According to Harvest H2O, here are three main types of technologies found in more complex rainwater harvesting systems:

1) Pressure Tanks: Pressure tanks are a widely available, proven technology. It typically holds about 35 gallons of filtered water. The tank contains a bladder, which provides water pressure. When the pressure in the bladder decreases, the pump turns on and refills it with water. This requires a pressure-sensitive pump to turn off the water when the bladder reaches a certain pressure.

2) Pressure Sensitive Pumps: This pump senses decreased pressure, and then turns on to refill the water line and restore its pressure. This is a newer, more expensive technology, but is easy to install and maintain.
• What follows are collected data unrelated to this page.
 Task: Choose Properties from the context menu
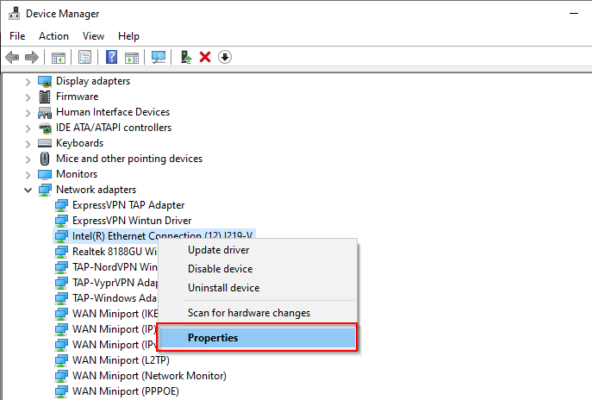coord(213,338)
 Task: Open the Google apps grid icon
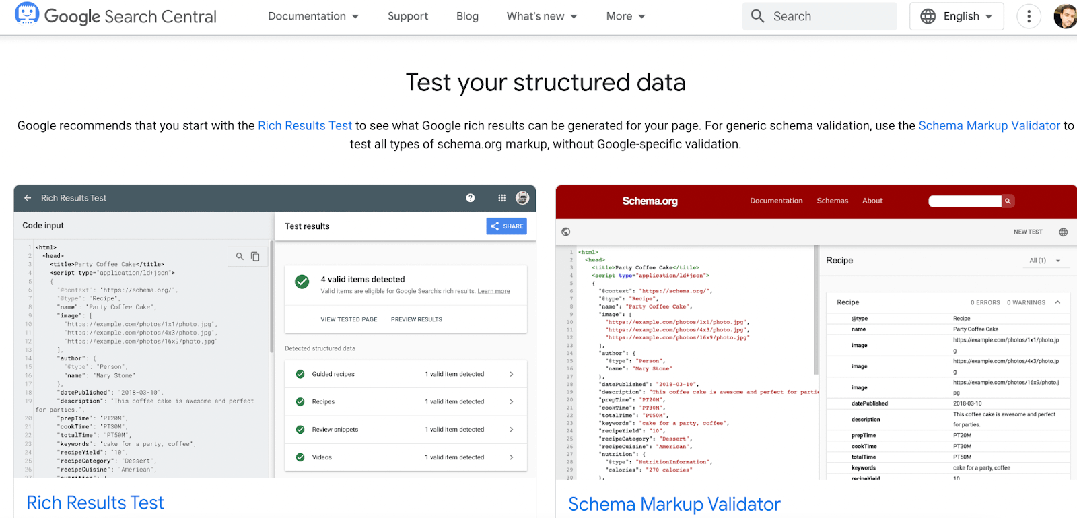(501, 198)

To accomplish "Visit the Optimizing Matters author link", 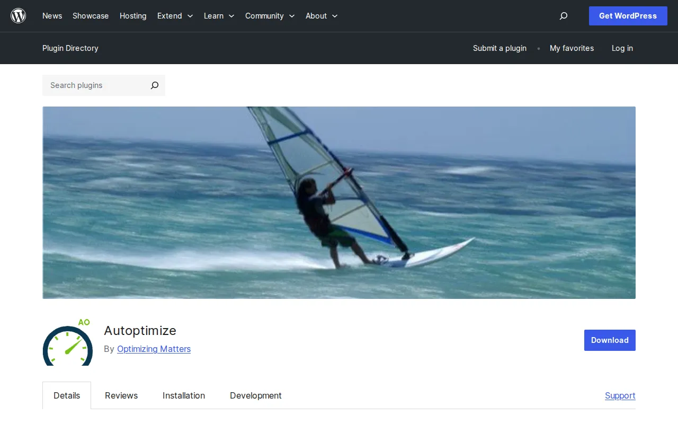I will pyautogui.click(x=154, y=349).
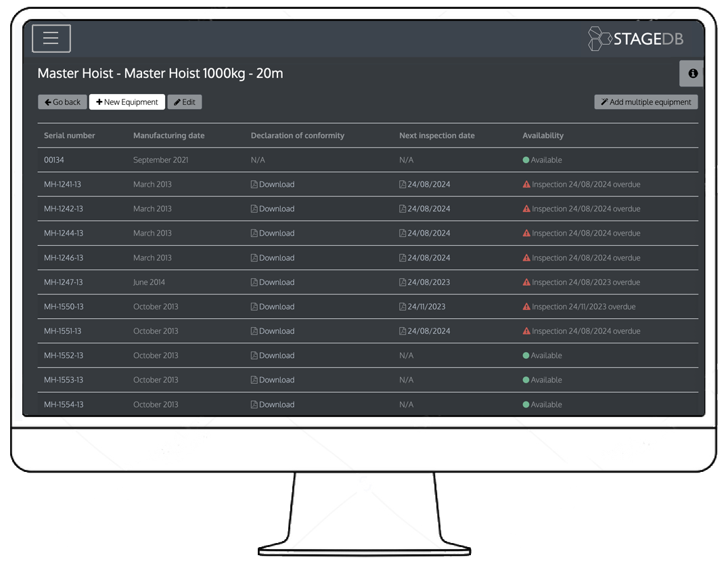Viewport: 726px width, 564px height.
Task: Click green availability dot for serial 00134
Action: [526, 160]
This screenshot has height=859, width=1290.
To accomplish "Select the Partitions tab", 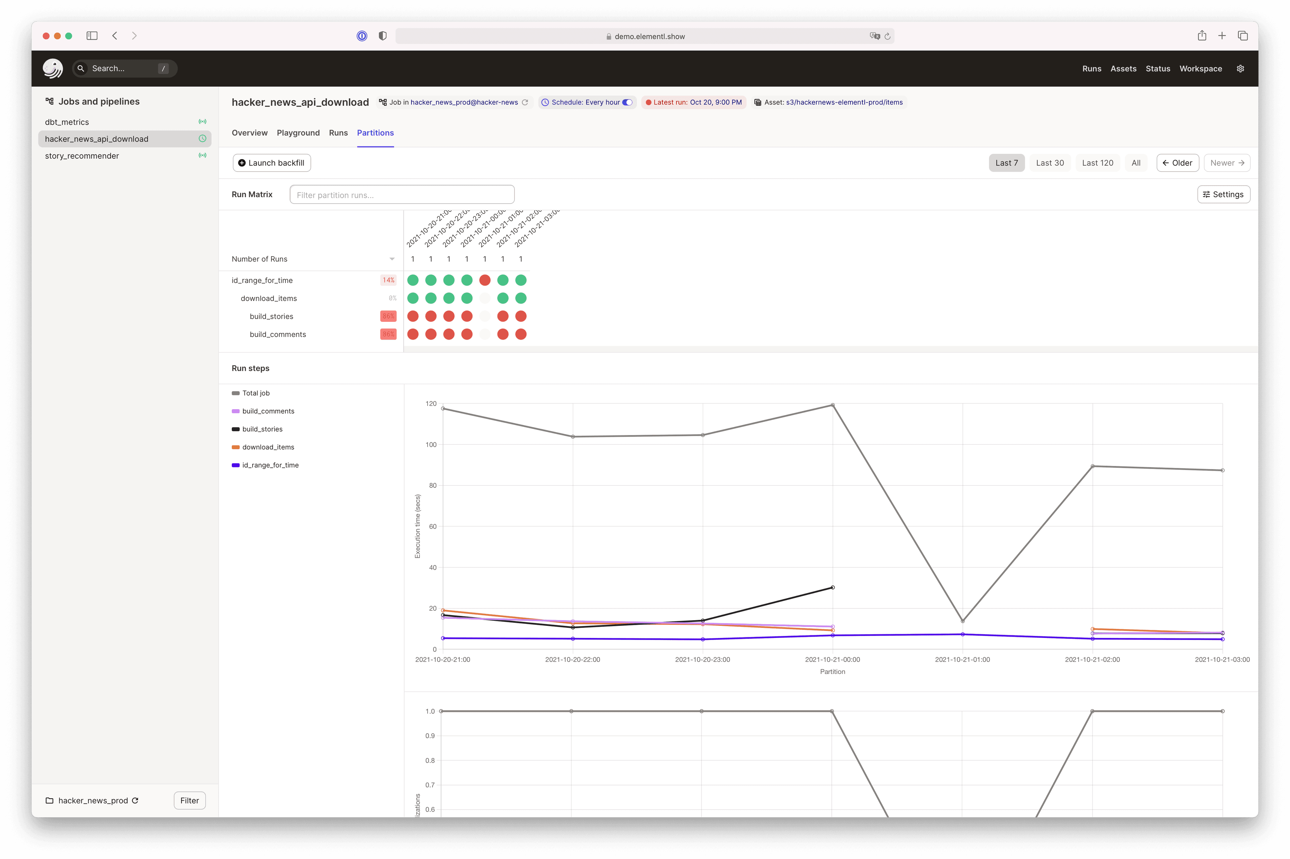I will coord(375,133).
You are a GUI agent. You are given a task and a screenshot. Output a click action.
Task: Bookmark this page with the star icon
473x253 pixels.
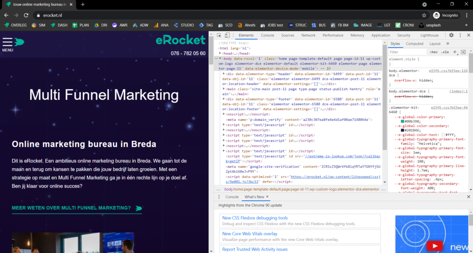(424, 15)
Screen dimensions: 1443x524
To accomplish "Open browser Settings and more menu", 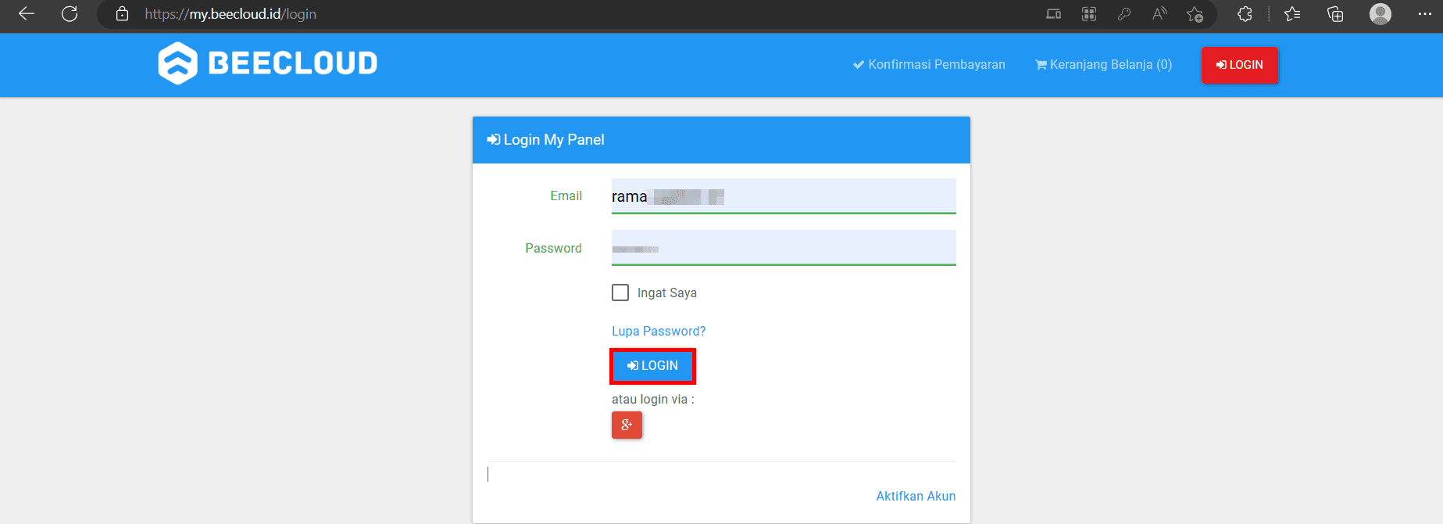I will coord(1425,14).
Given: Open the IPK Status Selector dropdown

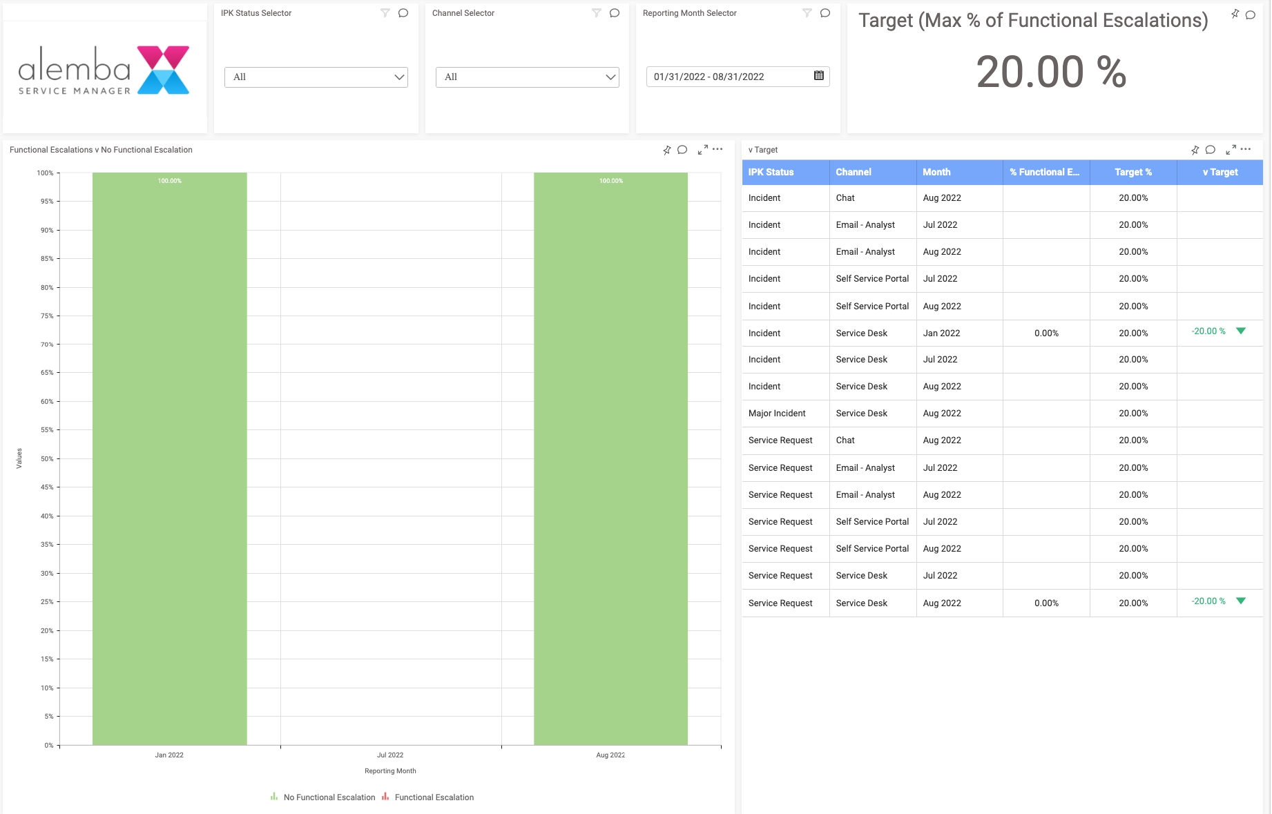Looking at the screenshot, I should [x=316, y=77].
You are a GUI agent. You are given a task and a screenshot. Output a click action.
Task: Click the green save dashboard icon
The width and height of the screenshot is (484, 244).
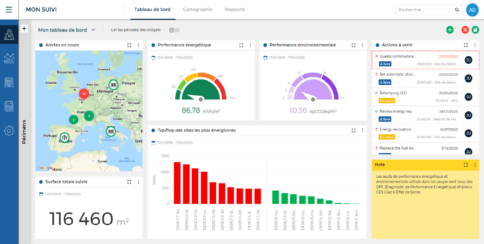(x=475, y=30)
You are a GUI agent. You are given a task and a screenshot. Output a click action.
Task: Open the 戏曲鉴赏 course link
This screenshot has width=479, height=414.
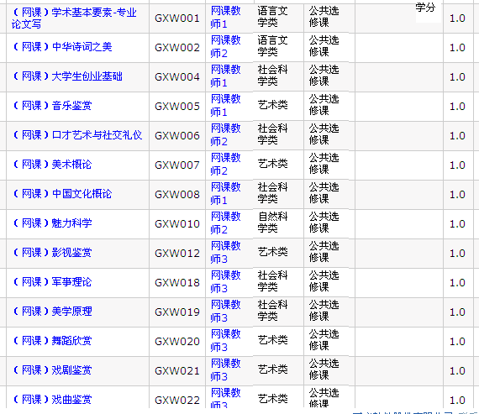click(x=52, y=400)
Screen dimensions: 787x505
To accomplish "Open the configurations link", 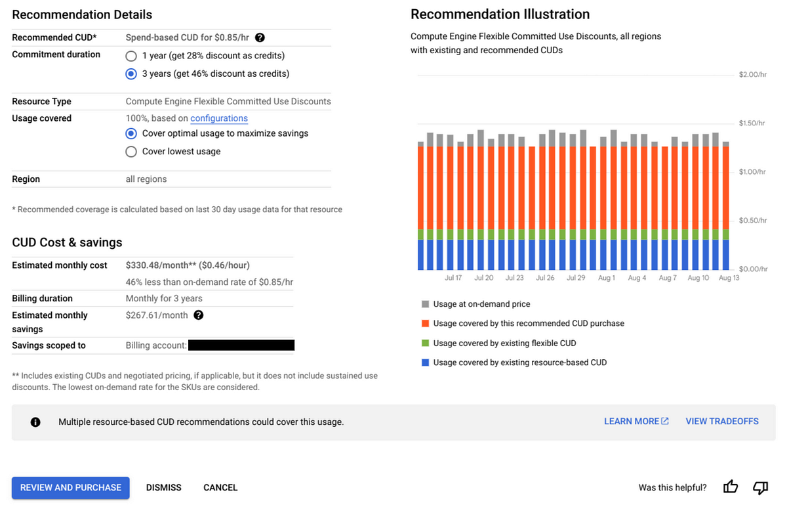I will (218, 118).

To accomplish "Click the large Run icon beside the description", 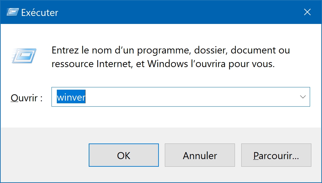I will click(24, 55).
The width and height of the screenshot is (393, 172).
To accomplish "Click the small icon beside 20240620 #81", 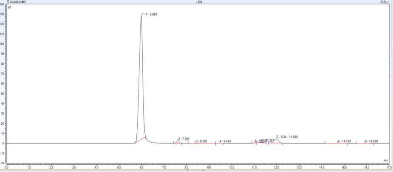I will click(8, 2).
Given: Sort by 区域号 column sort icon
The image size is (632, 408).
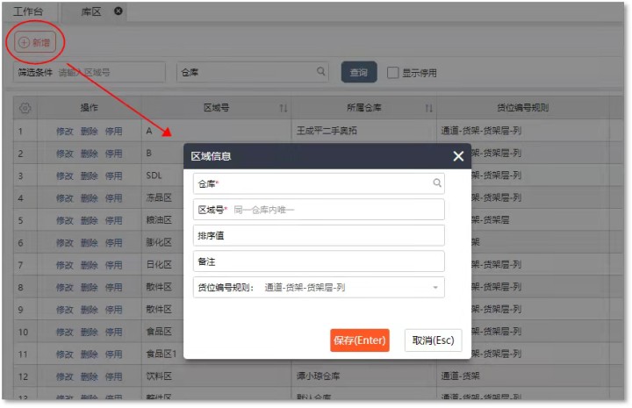Looking at the screenshot, I should 283,108.
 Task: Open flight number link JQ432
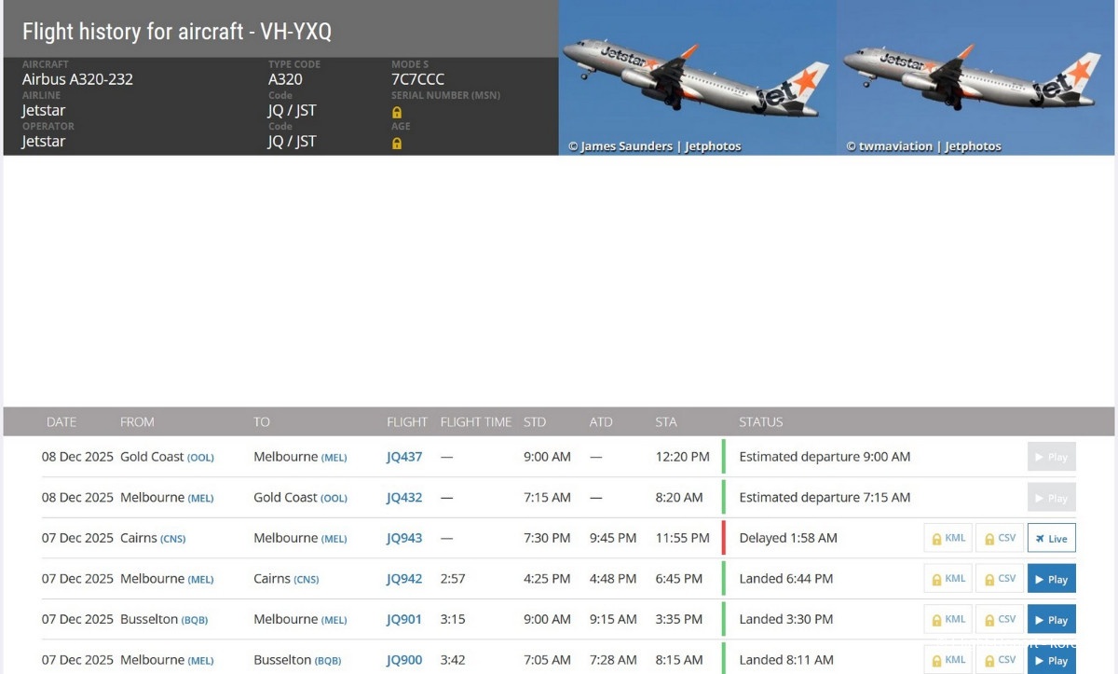(404, 498)
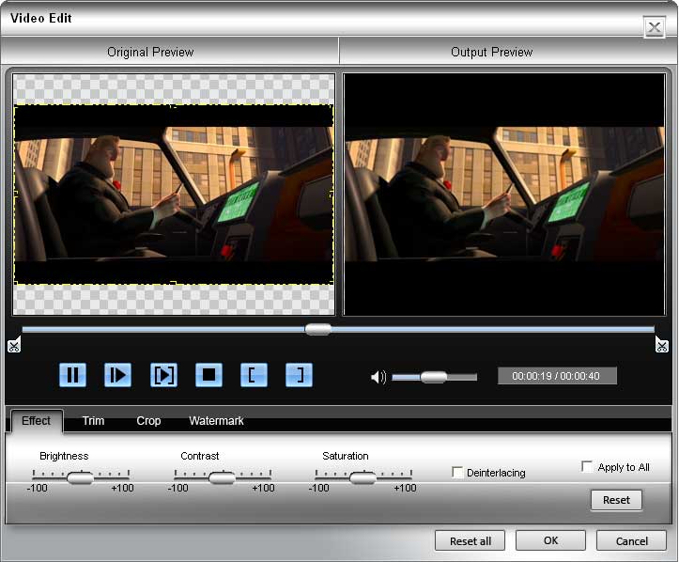Stop the video with the square button

pos(208,375)
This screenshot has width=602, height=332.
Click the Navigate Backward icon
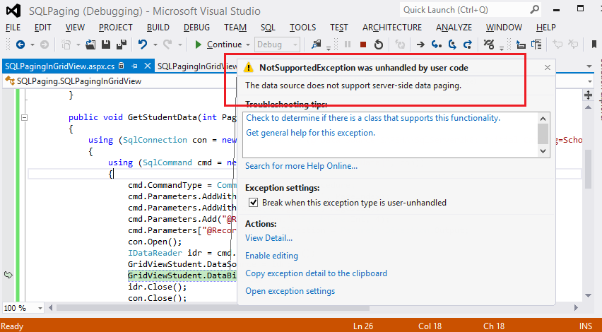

3) Inline Pump Controller: This controller also senses decreased pressure and automatically turns on to refill the water line, and can be used as an alternative to pressure sensitive pumps. They can be installed directly in the existing water pump and line and are cheaper, but are not as commercially available.

Systems vary in price based on the technologies chosen and the labor costs. Harvest H20 estimates that the pressure tank costs about $270, pressure sensitive pumps cost $595, and inline pump controllers cost around $270.

Rainwater Harvesting and LEED

Rainwater harvesting could contribute to the following credits in LEED for New Construction 2009:

Sustainable Sites (SS) Credit 6.2: Stormwater Design - Quantity Control (1 point)
This credit awards one point for managing stormwater runoff so that it reduces the amount of pollutants in the water shed. Rainwater recycling is specifically listed by USGBC as a potential strategy for this credit.

• Water Efficiency (WE) Prerequisite 1: Water Use Reduction (0 points)
This prerequisite requires that the LEED project use 20% less water than the baseline calculation. Since rainwater can be reused, such as for flushing toilets, treatment systems could contribute to this prerequisite.

• WE Credit 1: Water Efficient Landscaping (2-4 points).
This credit awards 2 points for reducing irrigation needs by 50% and 4 points for no potable water use or irrigation. Rainwater harvesting could make up some or all of the site’s water needs for irrigation, so it can contribute to this credit.

• WE Credit 2: Innovative Wastewater Technologies (2 points)
Credit 2 awards 2 points for reducing potable water use for sewage conveyance by 50%, or for treating 50% of of wastewater on-site to tertiary standards. Stormwater may be used for sewage conveyance if it is treated with a natural or mechanical system, so rainwater collection systems may contribute to this credit.

• WE Credit 3: Water Use Reduction (2-4 points)
This credit is the same as WE Prerequisite 1, except the required percentage of water use reduction is higher. Projects can earn 2 points for 30% water reduction, 3 points for 35%, or 4 points for 40%.

Can I Drink Rainwater?

Rainwater must be treated before it is considered potable (or drinkable). Typically, building a rainwater treatment plant on site is too expensive to make it worthwhile. Also, because of the treatment process, treated rainwater usually smells like chlorine, which makes people think it is unsafe to drink. Despite these setbacks, it can and has been done.

A treatment system works by first collecting rainwater above or below ground in a cistern. Then, it is disinfected, either with chemicals, such as chlorine or zone, or light (ultra violet rays).

If treating rainwater to drinking standards on site, it is important to consider the building’s roof. Water that comes off of a metal, ceramic or slater roof is easier to treat than asphalt shingles or roofing membranes, which leak more chemical modules. Additionally, the roof should be sloped, which is better for harvesting rainwater than a flat roof.